File Format Considerations

The choice of file format significantly impacts loading performance:

Parquet (Recommended)

  • Compression: 5-10x better compression than CSV
  • Performance: 5-10x more throughput due to compression
  • Schema: Self-describing with embedded metadata
  • Use Case: Production data loading, large datasets

CSV

  • Compression: Minimal compression benefits
  • Performance: Slower loading, especially for large files
  • Schema: Requires manual type inference or specification
  • Use Case: Simple data exploration, small datasets

JSON

  • Compression: Moderate compression
  • Performance: Slower than Parquet due to parsing overhead
  • Schema: Flexible but requires careful type handling
  • Use Case: Semi-structured data, API responses

Performance Optimization Strategies

Batch Size Optimization

MotherDuck can handle both batch operations and real-time streaming. For optimal insert performance, use the section below as a guide.
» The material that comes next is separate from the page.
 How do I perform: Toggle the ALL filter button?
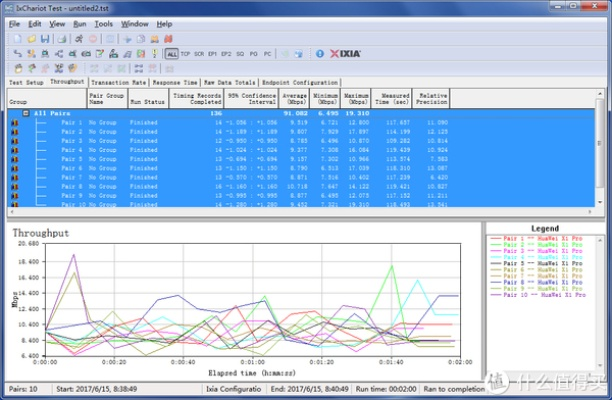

The size of your data batches directly impacts performance and resource usage:

Optimal Batch Size: 1,000,000+ rows

  • DuckDB operates in groups of 122,800 rows (row group size)
  • A 1.2M row insert will parallelize across 10 threads automatically
  • 100k and 1M row inserts will perform roughly the same due to parallelization overhead
  • Minimum effective batch size is >1M rows for optimal performance
tip

Load data in batches of at least 1M rows to leverage DuckDB's parallelization. Smaller batches (like 100k rows) don't provide meaningful performance benefits and may actually be slower due to overhead.

Memory Management

Effective memory management is crucial for large data loads:

Data Type Optimization

  • Use explicit schemas to avoid type inference overhead
  • Choose appropriate data types (e.g., TIMESTAMP for dates)
  • Avoid unnecessary type conversions

Sorting Strategy

  • Sort data by frequently queried columns during loading
    • To re-sort existing tables, use CREATE OR REPLACE with the preferred sorting method
  • Improves query performance through better data locality
  • Consider the trade-off between loading speed and query performance

Network and Location Considerations

Data Location

  • MotherDuck is hosted in AWS us-east-1
  • Locate source data in the same region for optimal performance
  • Consider network latency when loading from remote sources

Cloud Storage Integration

  • Direct integration with S3, GCS, Azure Blob Storage
  • Use cloud storage to leverage network speeds for better performance
  • Reduces local storage requirements

Instance Sizing

Instance Selection

For data sets under 100 GB in size, use Jumbo instances to load the data. For larger data sizes, use Mega or Giga.

Summary

The key to successful data loading in MotherDuck is understanding the trade-offs between different approaches and optimizing for your specific use case. Focus on:

  1. Batch inserts of at least 1,000,000 rows for fastest performance.
  2. If you can control how they are written from sources, use Parquet for compression and speed
  3. Write data into S3 for speedy reads.
  4. Use larger instance types (Jumbo or bigger) for loading bigger data sets.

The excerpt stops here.